Pamanku bertarung seperti setiap pria yang memiliki harga diri, dia tidak menyerah bahkan saat dia tahu dia tidak akan lolos. Dia berhasil membunuh dua dari prajurit sebelum pedang yang lain menembus jantungnya. Darah menyembur merah pekat yang memuakkan, aku memaksa diriku untuk tetap melihatnya, saat pamanku jatuh telungkup dan dia tidak pernah bangkit lagi. Lalu mereka membakar bengkel itu, aku lari dan hari itu aku bersumpah aku tidak akan menjadi lemah lagi.
Rasa dingin di tulangku semakin meningkat, saat memori itu berakhir dan pikiran lain diputar, kali ini itu bukan lagi memori, tapi aku sudah tidak dapat membedakan antara mimpi dan kenyataan. Aku menatap Dalia, itu begitu nyata, cantik dan lembut seperti yang aku ingat tapi kemudian hal lain terbentuk. Di belakangnya bagunan The Radiant berdiri dengan atap merahnya. Mata Dalia mengunci milikku dan mereka berkaca-kaca, bibirnya bergerak saat dia berbisik dengan suara pelan. "Tolong Rose! Jangan biarkan mereka menbawaku!"

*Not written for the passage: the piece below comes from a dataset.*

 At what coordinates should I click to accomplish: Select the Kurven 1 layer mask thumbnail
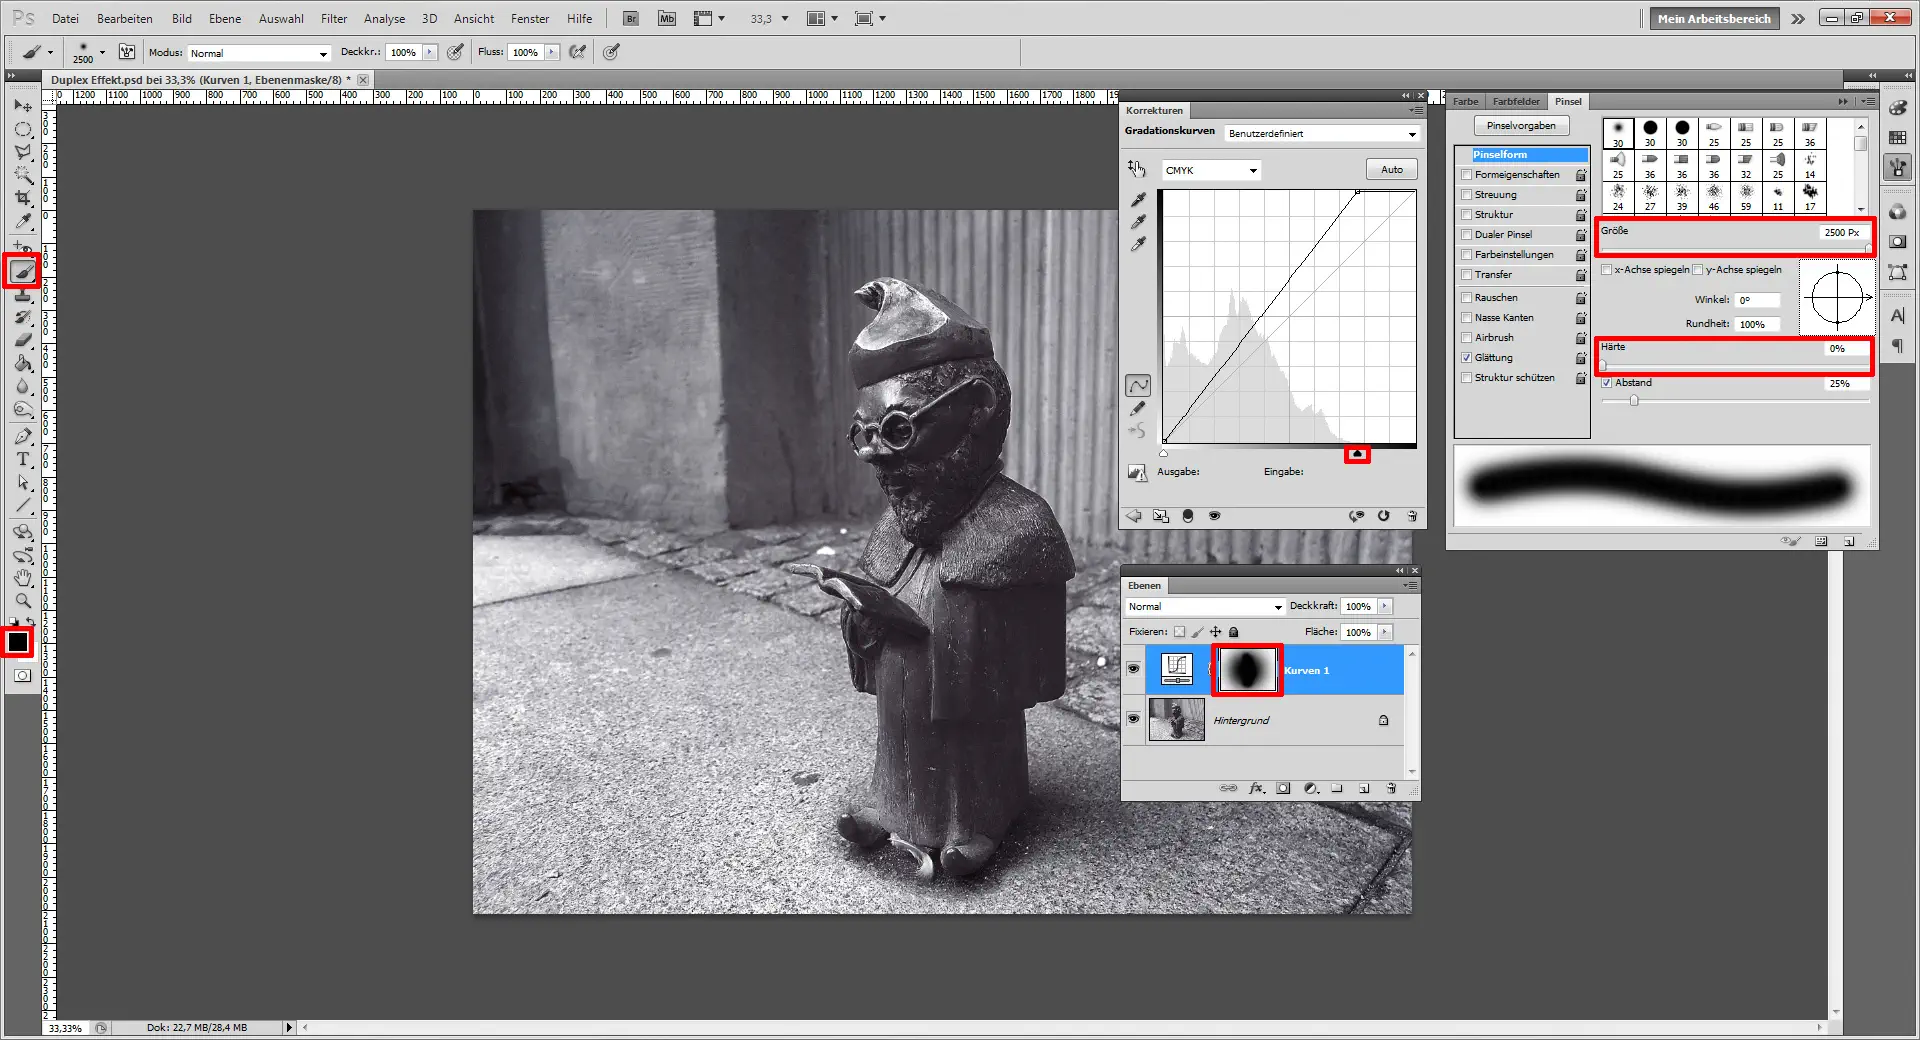(1247, 670)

Aku berlari untuk menangkapnya dan menghentikan prajurit yang mendorongnya tapi aku tidak pernah bisa bergerak dari tempat aku berdiri. Dalia didorong ke lututnya dan kemudian retakan cambuk menggema di udara saat itu merobek punggung Dalia. Air mata tumpah ke pipinya yang merah muda, matanya memohon padaku. "Tolong aku!"
Tapi aku tidak pernah bisa menolongnya karena aku membeku di sana, menyaksikan ketakutan terbesarku. Aku tidak bisa melihatnya lagi, tolong hentikan ini. Aku mulai menangis saat salah satu prajurit menangkup wajah Dalia memaksakan sebuah ciuman. Aku memeras mataku, memohon apa pun untuk ini berhenti.

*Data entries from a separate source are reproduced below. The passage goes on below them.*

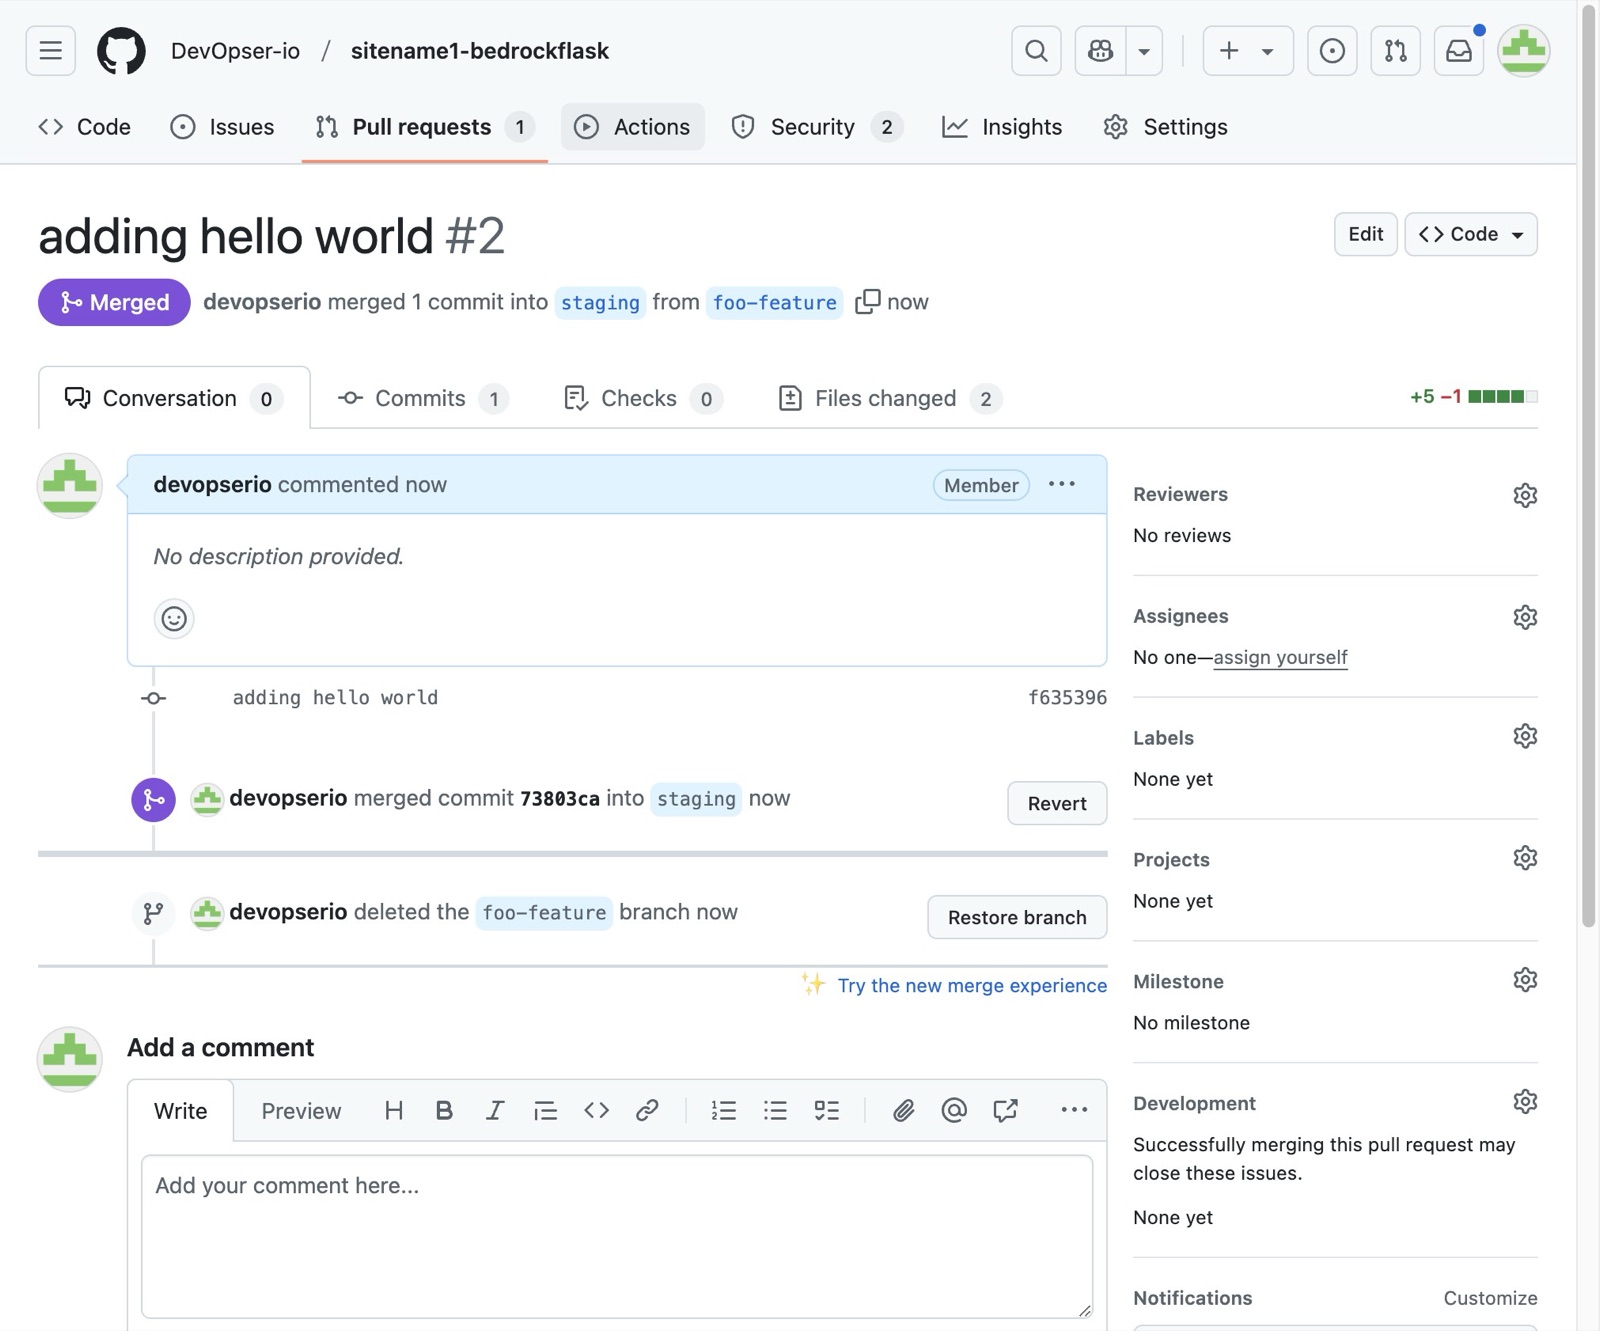The image size is (1600, 1331).
Task: Follow the assign yourself link
Action: (1280, 657)

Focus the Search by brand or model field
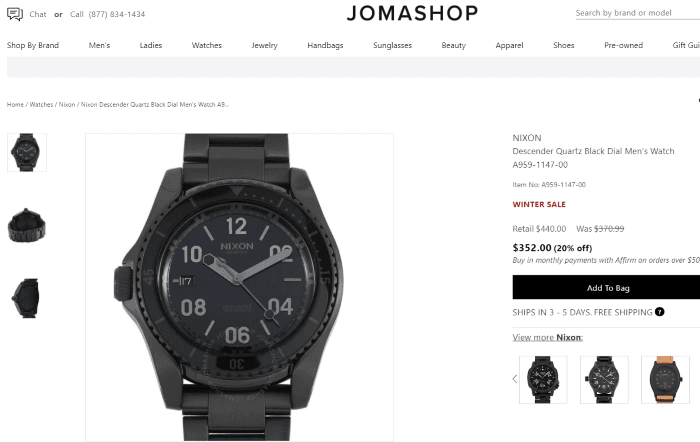(638, 13)
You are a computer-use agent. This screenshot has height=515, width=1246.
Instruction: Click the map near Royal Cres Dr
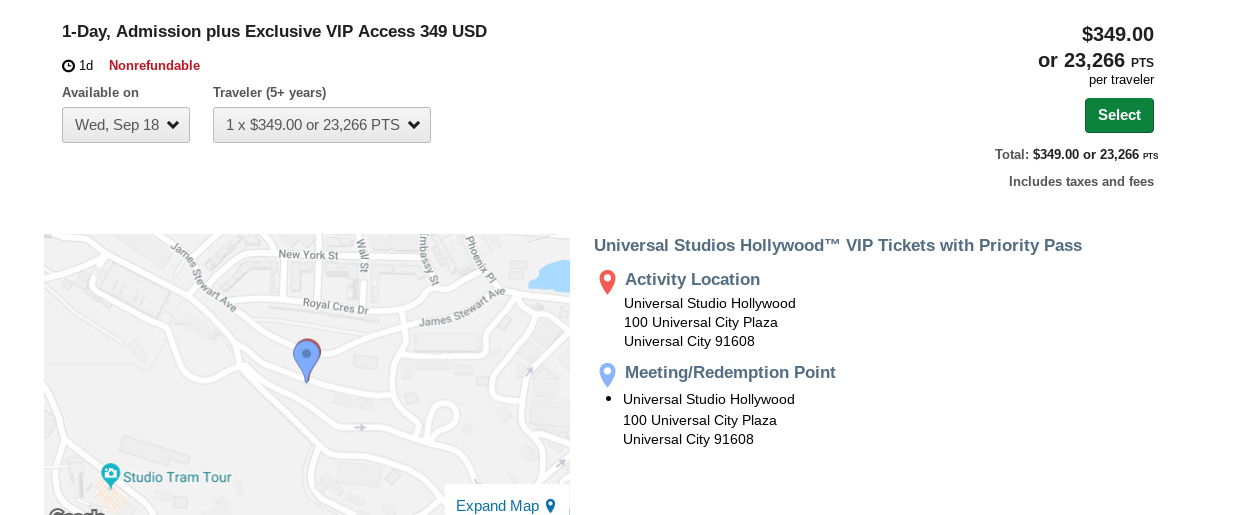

"Rosemary tolong," desah Dalia, napasnya tercekat dan suaranya penuh dengan penderitaan. Itu menghancurkan setiap serat yang membangun diriku. Aku mengharapkan ini berakhir bahkan jika itu berarti kematian.
Beri kami namamu dan ini akan berakhir
Suara lembut berbisik padaku, menjanjikan kebebasan dari kengerian ini. Sosok gelap dengan jubah bertudung hitam mencul dari udara kosong di sebelahku. Jari-jarinya hitam seperti bayangan yang padat. Aku tidak dapat melihat wajah di bawah tudungnya dan aku hanya tahu begitu saja, bahwa jika aku melihat wajahnya aku tidak akan pernah kembali.
Sebuah nama dan kamu akan bebas
Bibirku bergetar hebat saat aku berusaha untuk memberinya namaku. Aku menggigil kedinginan seolah aku baru saja jatuh ke dalam danau musim dingin. Dia mengambil wajahku dengan jari bayangannya, memaksaku untuk mendongak dan kemudian semua itu pecah. Dalia menghilang, Bangunan The Radiant lenyap, makhluk di depanku meleleh, lebur menjadi asap kegelapan. Cengkeraman kedinginan mulai melepaskanku, aku menarik napas yang tersedak dan perlahan aku dapat kembali merasakan kehangatan merambat dari ujung-ujung jariku. Suara samar memanggil namaku membuat mataku tersentak terbuka.
"Ohh, terima kasih Teffa! Aku pikir kamu sudah mati." Kapten memegangku, berlutut di sampingku. Dia meremukkanku dengan lengan yang memelukku erat ke tubuhnya. Aku menyandarkan kepala di bahunya, dan membiarkan diriku menangis. Menghirup aroma hutan yang segar darinya.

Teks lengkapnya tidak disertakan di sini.